Collective bargaining was historically denied to RCMP members on the basis that it was necessary to preserve the RCMP’s stability, reliability, and image of neutrality. Initially, the RCMP was excluded outright from any labour relations scheme. Then, beginning in the 1970s, a series of reforms gradually allowed for some degree of representation, while limiting employees’ rights to be represented in grievances or other proceedings. At the time the case was heard, this system had evolved into three entities, with the Staff Relations Representative Program, or SRRP, at its core. The SRRP involves representatives who act as a point of contact with RCMP management but work under the assumption that management has the final say. The case was brought by several associations that lobby on behalf of RCMP officers, although none has ever been recognized as a collective bargaining agent by management or the Government.
The majority of the Court decided that the SRRP was an unconstitutional deprivation of collective bargaining rights. In doing so, the majority clarified what section 2(d) protects:
- The right to join with others and form associations;
- The right to join with others in pursuit of other constitutional rights; and
- The right to join with others on equal terms the power and strength of other groups.
The Court held that in deciding whether section 2(d) of the Charter has been violated, the question is whether there has been substantial interference with the employee’s right to a “meaningful process” of collective bargaining. This “meaningful process” essentially boils down to employee choice and independence from management. The requirement of employee choice is satisfied by a process that allows employees to have effective input. Employees may do this through creating associations, dissolving existing ones, and choosing representatives who can be held accountable.
In the Court’s view, the SRRP failed because the system did not allow the employees to choose their own representative. In addition, the system was not designed to provide the employees with sufficient independence from management. As explained by the Court, “independence” means that employees have effective input into the proposals that are put forward, they are represented separate from management’s structure, and they control their own activities. The SRRP failed on this ground as well. The program was an internal scheme controlled by management, and its very raison d’être was to resist independent association and create an alternative to unionization.
While the decision represents a more generous interpretation of section 2(d) than previous decisions, it is equally important to recognize what the majority held the Charter does not protect. There is still no constitutional right to strike (though this could change when the Court releases its decision in Saskatchewan Federation of Labour v. Saskatchewan, which was heard last May), nor is there any requirement that the bargaining process be adversarial or that there be a particular labour relations scheme.

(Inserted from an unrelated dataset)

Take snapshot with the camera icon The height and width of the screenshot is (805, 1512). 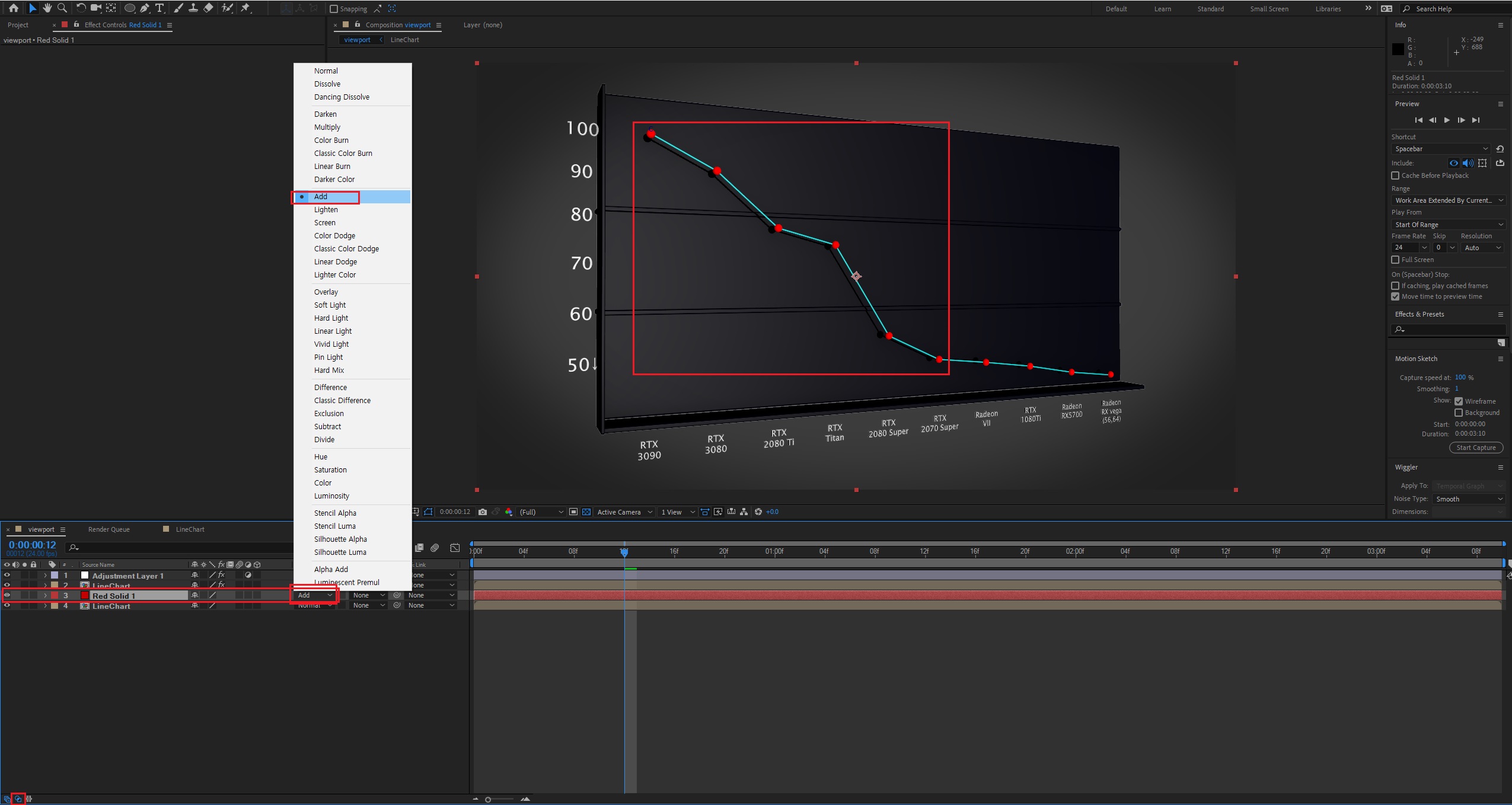[483, 512]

Elsewhere the Court has held that the Charter protects processes and activities, but does not guarantee outcomes. This principle was mentioned in the companion case Meredith v. Canada (Attorney General), 2015 SCC 2, where the Court found that a statute limiting wage increases for the RCMP was constitutionally valid. Generally speaking, as long as a labour relations scheme allows employees to bargain independently without substantial interference from management, it should be able to withstand a constitutional challenge.